Simon I’m not sure if u are grasping the gist of the analogy

all cats are beautiful (silby), Sunday, 12 July 2020 22:25 (three years ago) link

no I was taking it somewhere else purely for my own benefit and I'll be off now

k*r*n koltrane (Simon H.), Sunday, 12 July 2020 22:25 (three years ago) link

not really? I try not to say "god damn it" at my memere's not because I accept that God is real and I just don't get it for whatever reason, just that God is a fundamental part of my memere's reality. God's realness or non realness isn't relevant to that scenario

― k*r*n koltrane (Simon H.), Sunday, July 12, 2020 5:10 PM

It doesn't seem like you've taken any leap of faith in this case.
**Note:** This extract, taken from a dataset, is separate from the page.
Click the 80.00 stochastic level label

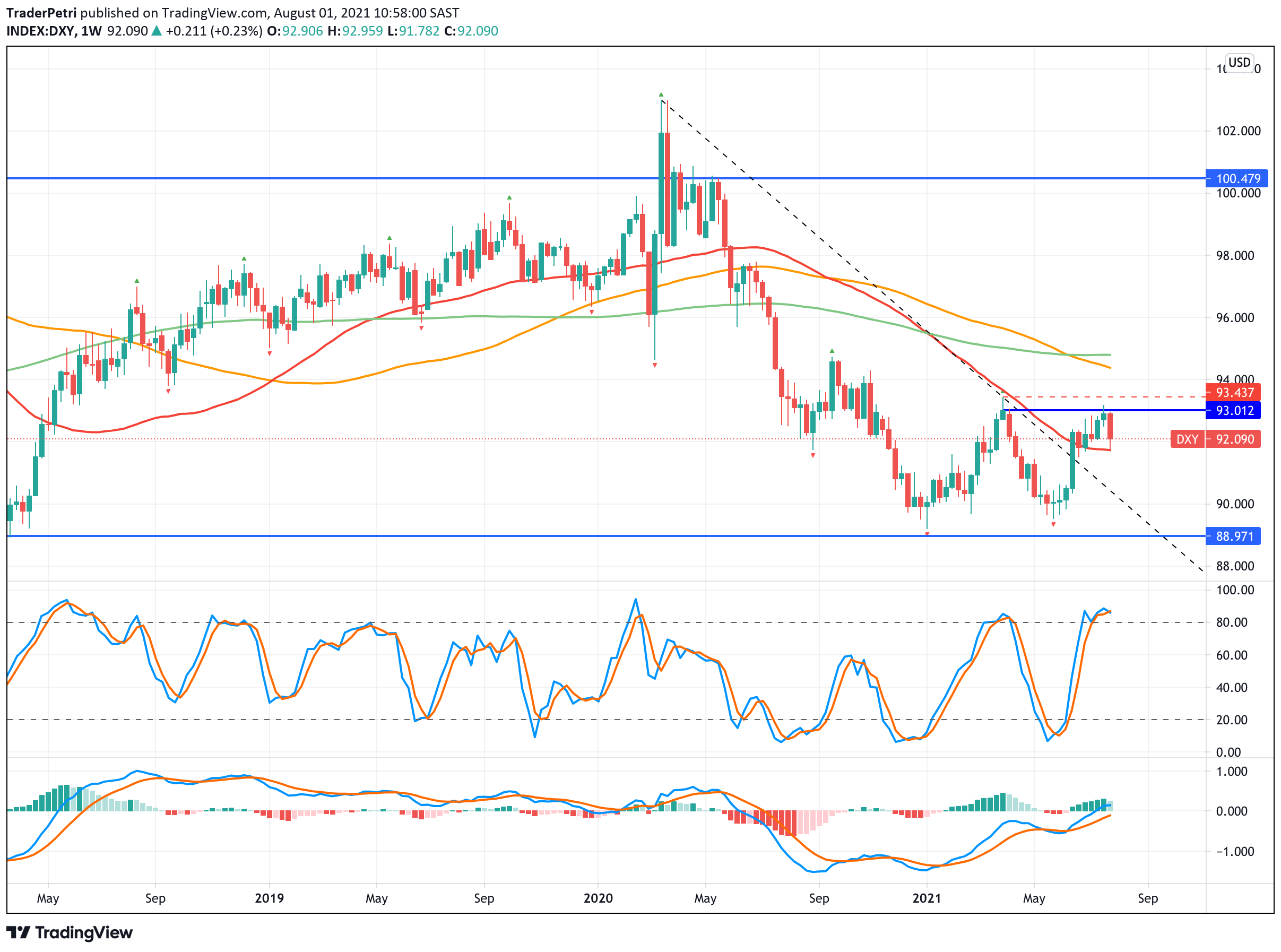coord(1232,622)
You're just trying to be considerate of someone else who's taken a leap that you haven't.

JRN, Sunday, 12 July 2020 22:26 (three years ago) link

hey y'all, i took a nap, some quick catching up here, i'm just gonna combine all this in one post

-

"so much music i like rn is by trans women (interestingly not trans men)

― imago"

yeah i have observed this as well and i do think it's unfortunate, i think trans men are often marginalized and relegated to the corners of trans narratives. i recommend the recent netflix doc "disclosure" where a number of trans men, as well as trans women, talk about their particular experiences of erasure and marginalization. i try to do my best to support trans men but since i inevitably come at things from the perspective of being a trans woman i frequently don't do a very good job of it

-

proxy analogies for gender: speaking as a white trans woman, i am totally unequipped to discuss the nuances of race and gender identity. if you're curious about it, i suggest listening to trans poc about their experiences, to the extent they feel comfortable sharing with you.

-

"I've tried to imagine who you envision participating in this 'debate', what is to be concluded, who is to be persuaded to the eventual conclusions, and why it would matter to anyone outside of the small group allowed to take part. otoh, if it is a discussion, not a debate, then it might do some good to discuss these issues with people who don't already agree. at least they'll be exposed to new thinking.
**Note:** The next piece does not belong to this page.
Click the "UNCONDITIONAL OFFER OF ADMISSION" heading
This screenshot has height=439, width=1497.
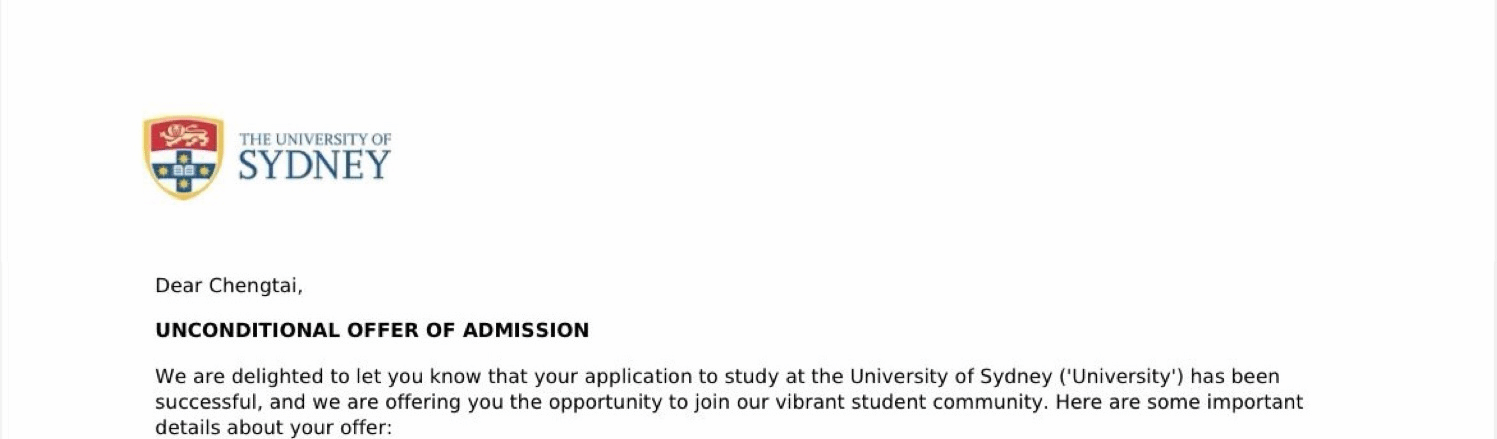(x=372, y=330)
― the unappreciated charisma of cows (Aimless)"

i am intrigued by the difference you bring up between "discussion" and "debate". the feeling i get from reading your post, and it's just an inkling, is that the sort of "debate" you're talking about is a fundamentally liberal/Enlightenment institution, the sort of thing where issues are decided through the skillful and clever use of rhetoric, where what happens is determined by the person who has the most convincing argument.

i'm not sure i can think of any example whatsoever wherein this is a good idea. why not just determine policy by playing a basketball game against each other? it seems to me to have about as much relevance or bearing.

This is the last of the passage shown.